I have so little interest in celebrity that I didn't know exactly what he had done when I read that he was arrested in Switzerland. I knew vaguely that it had something to do with sex with an underage girl. I admit with some embarrassment that I was momentarily swayed by the Washington Post's Anne Applebaum, who opinion I respect. She has this:
Polanski's crime -- statutory rape of a 13-year-old girl -- was committed in 1977. The girl, now 45, has said more than once that she forgives him, that she can live with the memory, that she does not want him to be put back in court or in jail, and that a new trial will hurt her husband and children. There is evidence of judicial misconduct in the original trial. There is evidence that Polanski did not know her real age.
Reading that a second time, there are all kinds of things wrong with it. But the worst is that it gives the reader no idea what Mr. Polanski really did. Kate Harding at Salon fills in the details. Warning gentle reader: this is not pleasant reading.
Let's keep in mind that Roman Polanski gave a 13-year-old girl a Quaalude and champagne, then raped her, before we start discussing whether the victim looked older than her 13 years, or that she now says she'd rather not see him prosecuted because she can't stand the media attention. Before we discuss how awesome his movies are or what the now-deceased judge did wrong at his trial, let's take a moment to recall that according to the victim's grand jury testimony, Roman Polanski instructed her to get into a jacuzzi naked, refused to take her home when she begged to go, began kissing her even though she said no and asked him to stop; performed cunnilingus on her as she said no and asked him to stop; put his penis in her vagina as she said no and asked him to stop; asked if he could penetrate her anally, to which she replied, "No," then went ahead and did it anyway, until he had an orgasm.
In a perverse turn, the fact that the victim in question was underage has somewhat shielded the great director. It allows his defenders to do what Ms. Applebaum did, and apparently what Mr. Polanski did in court: cop a plea. Hollywood is terrible distraught that this man is being so victimized. From Fox News:
Actors and actresses from Harrison Ford to Debra Winger have reportedly joined the growing throng of liberal celebrities calling for Polanski to be released following his arrest in Switzerland last week… Scores of American film icons from Woody Allen to Martin Scorsese have signed a petition demanding "the immediate release of Roman Polanski," saying they were "dismayed" by his arrest.

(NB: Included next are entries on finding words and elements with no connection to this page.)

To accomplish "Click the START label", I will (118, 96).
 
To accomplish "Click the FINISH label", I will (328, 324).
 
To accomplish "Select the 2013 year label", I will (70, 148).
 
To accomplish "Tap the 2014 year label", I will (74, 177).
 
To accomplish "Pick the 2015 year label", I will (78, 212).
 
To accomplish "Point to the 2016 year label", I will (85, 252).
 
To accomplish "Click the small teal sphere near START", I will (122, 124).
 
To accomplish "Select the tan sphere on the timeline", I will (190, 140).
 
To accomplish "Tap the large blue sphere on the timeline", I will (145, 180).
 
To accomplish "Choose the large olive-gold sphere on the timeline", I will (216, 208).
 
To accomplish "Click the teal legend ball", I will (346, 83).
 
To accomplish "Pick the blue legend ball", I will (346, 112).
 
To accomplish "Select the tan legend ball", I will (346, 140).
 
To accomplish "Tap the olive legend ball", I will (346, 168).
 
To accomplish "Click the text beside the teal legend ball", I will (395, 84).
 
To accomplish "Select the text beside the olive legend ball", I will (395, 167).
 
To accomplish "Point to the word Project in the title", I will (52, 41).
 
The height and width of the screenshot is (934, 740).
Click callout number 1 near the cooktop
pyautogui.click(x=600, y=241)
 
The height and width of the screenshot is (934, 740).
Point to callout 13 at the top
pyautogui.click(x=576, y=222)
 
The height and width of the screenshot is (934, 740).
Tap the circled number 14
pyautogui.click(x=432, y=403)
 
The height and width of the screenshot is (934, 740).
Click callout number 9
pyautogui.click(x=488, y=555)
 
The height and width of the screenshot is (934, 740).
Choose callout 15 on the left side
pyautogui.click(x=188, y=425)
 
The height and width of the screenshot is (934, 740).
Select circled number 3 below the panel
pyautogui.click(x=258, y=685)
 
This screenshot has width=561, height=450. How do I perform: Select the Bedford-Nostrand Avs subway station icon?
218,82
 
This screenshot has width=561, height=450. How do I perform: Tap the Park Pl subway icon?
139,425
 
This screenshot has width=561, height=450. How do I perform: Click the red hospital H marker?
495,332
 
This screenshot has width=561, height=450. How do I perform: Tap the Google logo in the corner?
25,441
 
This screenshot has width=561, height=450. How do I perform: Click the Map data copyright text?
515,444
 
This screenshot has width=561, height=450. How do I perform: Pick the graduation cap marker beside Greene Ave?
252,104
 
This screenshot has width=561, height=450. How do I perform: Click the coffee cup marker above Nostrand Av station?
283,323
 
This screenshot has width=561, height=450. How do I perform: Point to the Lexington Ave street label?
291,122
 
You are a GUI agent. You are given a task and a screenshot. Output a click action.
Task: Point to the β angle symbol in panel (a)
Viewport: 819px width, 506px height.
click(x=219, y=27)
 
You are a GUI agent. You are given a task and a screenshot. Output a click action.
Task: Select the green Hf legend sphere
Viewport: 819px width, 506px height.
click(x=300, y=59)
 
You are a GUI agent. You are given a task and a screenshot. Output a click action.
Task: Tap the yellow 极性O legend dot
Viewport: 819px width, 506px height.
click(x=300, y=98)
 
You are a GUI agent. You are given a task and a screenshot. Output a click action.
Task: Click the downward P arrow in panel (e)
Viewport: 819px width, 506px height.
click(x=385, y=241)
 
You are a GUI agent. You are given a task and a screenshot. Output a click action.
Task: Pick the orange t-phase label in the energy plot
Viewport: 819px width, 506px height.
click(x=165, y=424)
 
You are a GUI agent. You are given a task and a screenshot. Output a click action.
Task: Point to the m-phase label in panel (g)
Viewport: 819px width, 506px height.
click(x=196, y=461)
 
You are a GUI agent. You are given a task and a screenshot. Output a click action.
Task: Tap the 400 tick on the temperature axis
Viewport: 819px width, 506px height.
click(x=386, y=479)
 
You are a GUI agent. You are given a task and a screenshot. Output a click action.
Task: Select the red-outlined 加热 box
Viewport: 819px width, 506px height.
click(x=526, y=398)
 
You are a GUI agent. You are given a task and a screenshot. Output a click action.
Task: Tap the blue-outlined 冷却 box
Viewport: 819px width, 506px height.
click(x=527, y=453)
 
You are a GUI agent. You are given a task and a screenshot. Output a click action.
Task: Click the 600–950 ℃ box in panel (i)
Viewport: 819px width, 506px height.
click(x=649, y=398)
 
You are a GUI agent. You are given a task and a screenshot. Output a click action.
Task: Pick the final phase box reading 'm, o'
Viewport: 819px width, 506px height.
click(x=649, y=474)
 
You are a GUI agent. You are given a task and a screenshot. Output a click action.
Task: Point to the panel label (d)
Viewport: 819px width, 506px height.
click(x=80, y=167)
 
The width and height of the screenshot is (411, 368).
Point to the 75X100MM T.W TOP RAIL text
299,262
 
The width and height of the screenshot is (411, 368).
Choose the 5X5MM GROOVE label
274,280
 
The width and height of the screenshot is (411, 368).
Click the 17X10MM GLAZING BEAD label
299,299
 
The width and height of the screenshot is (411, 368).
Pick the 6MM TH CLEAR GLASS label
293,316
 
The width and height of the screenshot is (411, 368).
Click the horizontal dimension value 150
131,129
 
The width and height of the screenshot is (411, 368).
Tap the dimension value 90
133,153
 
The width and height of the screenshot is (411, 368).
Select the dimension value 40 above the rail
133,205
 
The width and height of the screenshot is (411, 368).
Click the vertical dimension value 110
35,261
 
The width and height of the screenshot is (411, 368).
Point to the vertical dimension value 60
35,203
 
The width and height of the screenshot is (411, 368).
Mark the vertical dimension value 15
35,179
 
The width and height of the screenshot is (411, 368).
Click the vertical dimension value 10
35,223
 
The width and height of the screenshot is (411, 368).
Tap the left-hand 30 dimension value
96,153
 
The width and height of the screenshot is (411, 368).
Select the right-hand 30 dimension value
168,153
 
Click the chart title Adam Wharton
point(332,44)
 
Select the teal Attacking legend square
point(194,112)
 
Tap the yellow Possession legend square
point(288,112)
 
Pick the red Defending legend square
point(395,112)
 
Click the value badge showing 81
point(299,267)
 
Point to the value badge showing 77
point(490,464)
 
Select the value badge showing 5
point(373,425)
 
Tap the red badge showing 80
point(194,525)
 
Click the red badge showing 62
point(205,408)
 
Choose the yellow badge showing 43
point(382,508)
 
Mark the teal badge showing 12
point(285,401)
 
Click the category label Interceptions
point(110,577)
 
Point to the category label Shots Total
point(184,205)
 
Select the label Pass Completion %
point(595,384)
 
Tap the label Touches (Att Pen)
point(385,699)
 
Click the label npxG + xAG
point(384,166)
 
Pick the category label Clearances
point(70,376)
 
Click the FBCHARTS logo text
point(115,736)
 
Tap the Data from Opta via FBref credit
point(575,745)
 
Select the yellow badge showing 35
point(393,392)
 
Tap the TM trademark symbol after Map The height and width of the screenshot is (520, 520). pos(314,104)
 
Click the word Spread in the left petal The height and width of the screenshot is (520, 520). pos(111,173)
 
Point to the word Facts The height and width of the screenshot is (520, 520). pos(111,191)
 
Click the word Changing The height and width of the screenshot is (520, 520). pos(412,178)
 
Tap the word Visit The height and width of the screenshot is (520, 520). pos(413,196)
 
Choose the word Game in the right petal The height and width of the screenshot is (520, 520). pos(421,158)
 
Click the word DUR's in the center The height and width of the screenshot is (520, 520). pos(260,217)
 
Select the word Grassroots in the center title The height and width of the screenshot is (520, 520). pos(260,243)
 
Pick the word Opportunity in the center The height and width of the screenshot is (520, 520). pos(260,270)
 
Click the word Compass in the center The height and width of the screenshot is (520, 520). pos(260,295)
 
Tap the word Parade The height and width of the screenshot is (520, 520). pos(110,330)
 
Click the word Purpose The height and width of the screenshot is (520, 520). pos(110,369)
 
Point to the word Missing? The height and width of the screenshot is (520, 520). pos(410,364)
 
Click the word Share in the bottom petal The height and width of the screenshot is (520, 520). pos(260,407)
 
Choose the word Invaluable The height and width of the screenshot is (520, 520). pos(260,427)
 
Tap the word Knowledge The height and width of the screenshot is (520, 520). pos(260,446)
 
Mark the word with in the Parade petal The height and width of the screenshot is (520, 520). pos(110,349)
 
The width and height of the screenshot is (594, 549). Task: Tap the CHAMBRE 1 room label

There are at least two things going on here, both of them bad. One is that a lot of people in Hollywood and, apparently, France, think that presumed genius and celebrity confer some kind of immunity to ordinary legal and moral facts. Well, you can understand why Woody Allen thinks geniuses are exempt. Jessica Grose at Double X says that the reason Polanski escaped justice so long is that he thinks that ordinary rules do not apply to him, and he's been right up until now. That is a scandal all by itself.
The other thing is that Ms. Applebaum and others seem to think that the time elapsed or the forgiveness of the victim somehow amount to a pardon. Neither is true. The one would amount to a rule that you get off if you get away with it long enough. The other commits a grave error about justice. Mr. Polanski did not just commit a crime against the young lady, though he surely did that. He raped her. Even if it had been only statutory rape, that would have been a serious crime. But it was, as some are now calling it, "rape-rape." This was a crime against the State of California, a violation of the rights of women and fathers and mothers everywhere.
It may be true, as Ms. Applebaum says, that Mr. Polanski has paid dearly for his crime. But rapists and other criminals do not get to design their own punishments or release themselves on their own recognizance. If Polanski had submitted himself to justice back in 1977 rather than fleeing the country, this all would have been long over.
What Polanski did was brutal, terrible, and unpardonable, and so neither his celebrity nor the time elapsed can pardon it. If he must spend the rest of his life in jail rather than being wined and feted by the French, this seems to me to be no miscarriage of justice.
ps. These words were spoken by Polanski in an interview just after he fled the country:
“If I had killed somebody, it wouldn’t have had so much appeal to the press, you see? But… f—ing, you see, and the young girls. Judges want to f— young girls. Juries want to f— young girls. Everyone wants to f— young girls!”